◆ TASK INPUT
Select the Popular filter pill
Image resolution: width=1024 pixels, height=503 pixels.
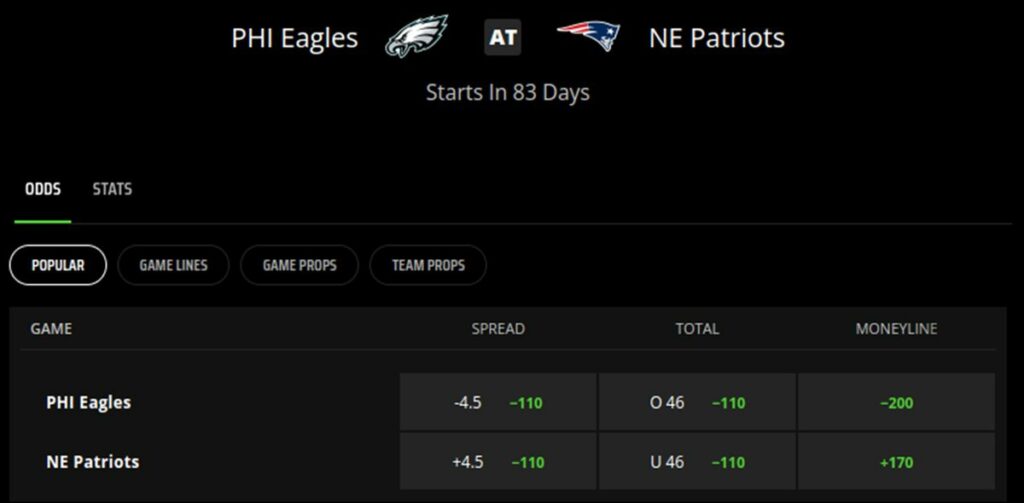click(x=58, y=265)
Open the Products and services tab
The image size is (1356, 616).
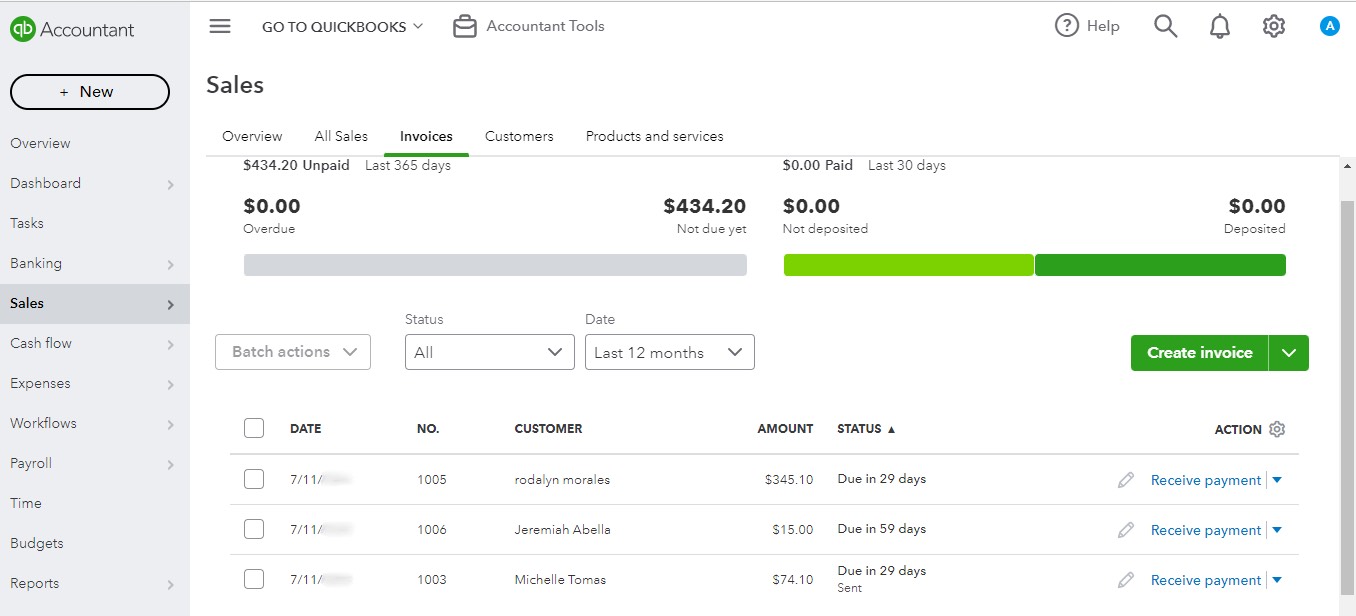[654, 136]
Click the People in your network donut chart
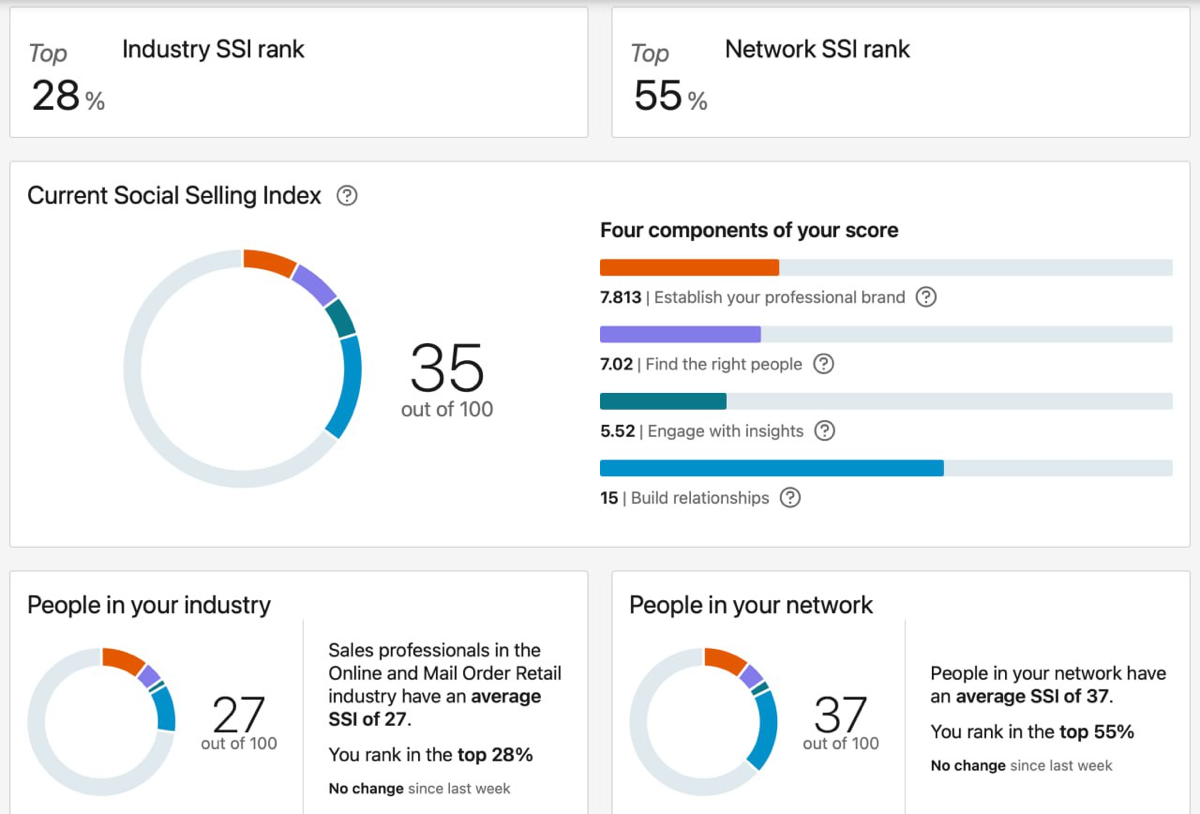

◆ WHAT IS ASKED
In the rows from the line containing "Open the Products and services tab" through the end of the rows, inclusive, change "Products and services" to "Orders and billing" and keep everything else the same. Give back only those lines, without the pictures.

◆ ANSWER FOR THIS EXERCISE
Open the Orders and billing tab
The image size is (1356, 616).
[654, 136]
Click the People in your network donut chart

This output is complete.